-- Problem set --
• a. In the passage on the PID-controlled kettle, what do the letters PID stand for?
• b. Rewrite the part of the PID kettle passage starting with "A Genetic-algorithm Optimized" and going on through "alongside this exploration.", putting "synthetic data" in place of "simulated data".
• c. Write a continuation of the passage on turning a kettle into a PID-controlled sous vide cooker, picking up after its final sentence.

-- Passage provided --
####
A Genetic-algorithm Optimized PID Controller
algorithm trained with simulated data from a physical model
You may find a blog titled “How to Turn My Kettle into a Sous Vide Cooker” describing more details alongside this exploration.
This personal project is to refactor my old kettle with a PID controller and its accessories to regulate water temperature below the boiling point like a Sous vide cooker. The line of thought on implementation is described in this chart:
Let’s first go through some basics.
Basics
What Is a PID Controller?
A PID (Proportional-Integral-Derivative) controller is a widely used control loop feedback mechanism in industrial control systems. They are extensively utilized in processes where precise and stable control is essential, such as in temperature regulation in chemical plants, speed control in conveyor systems, and pressure control in oil refineries. Furthermore, PID controllers play a crucial role in automation, enhancing efficiency, and consistency in manufacturing processes, and are integral in emerging technologies within robotics and unmanned vehicles, where precise control is paramount. Their adaptability and accuracy make them an indispensable tool in the modern industrial landscape.
####
-- Supplied material --
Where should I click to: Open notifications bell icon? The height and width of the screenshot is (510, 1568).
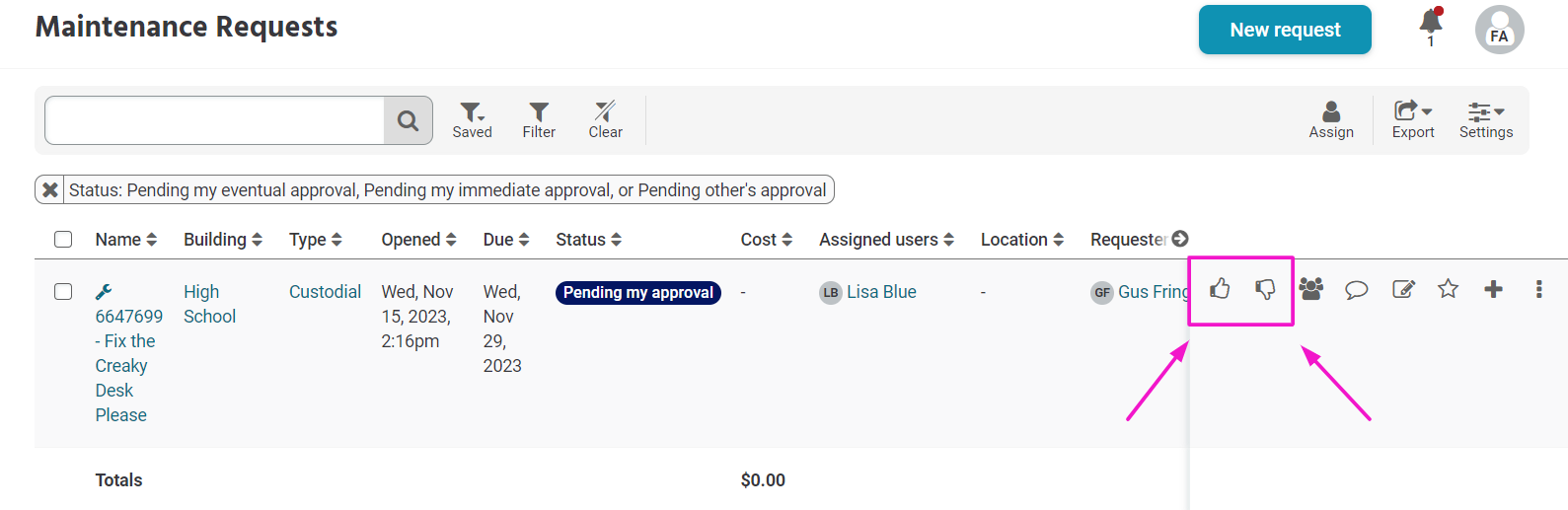point(1431,21)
####
-- Answers to the problems --
• a. Proportional-Integral-Derivative

• b.
A Genetic-algorithm Optimized PID Controller
algorithm trained with synthetic data from a physical model
You may find a blog titled “How to Turn My Kettle into a Sous Vide Cooker” describing more details alongside this exploration.

• c.
How Does a PID Controller Function?
At its core, a PID controller continuously calculates an error value as the difference between a desired setpoint and a measured process variable (temperature), subsequently applying a correction based on proportional, integral, and derivative terms. The proportional term determines the reaction to the current error, the integral term assesses the accumulation of past errors, and the derivative term predicts future errors, providing a smoother and more precise control method. This sophisticated balancing act makes PID controllers exceptionally versatile and effective in various industrial applications.
How to Apply Genetic Algorithm to This PID Controller?
Genetic Algorithms (GAs) are a type of evolutionary algorithm inspired by the process of natural selection, designed to solve complex optimization problems. In the context of a PID (Proportional-Integral-Derivative) controller, GAs can be particularly effective. They work by encoding the PID controller’s parameters (proportional, integral, and derivative gains) into a format akin to chromosomes, which are then subjected to processes mimicking biological evolution, such as selection, crossover, and mutation. Through iterative rounds of these processes, the genetic algorithm evolves a population of solutions, progressively improving the PID parameters to optimize the controller’s performance. This method is especially useful in complex systems where the optimal PID settings are not easily determinable due to nonlinearities or interactions between multiple variables.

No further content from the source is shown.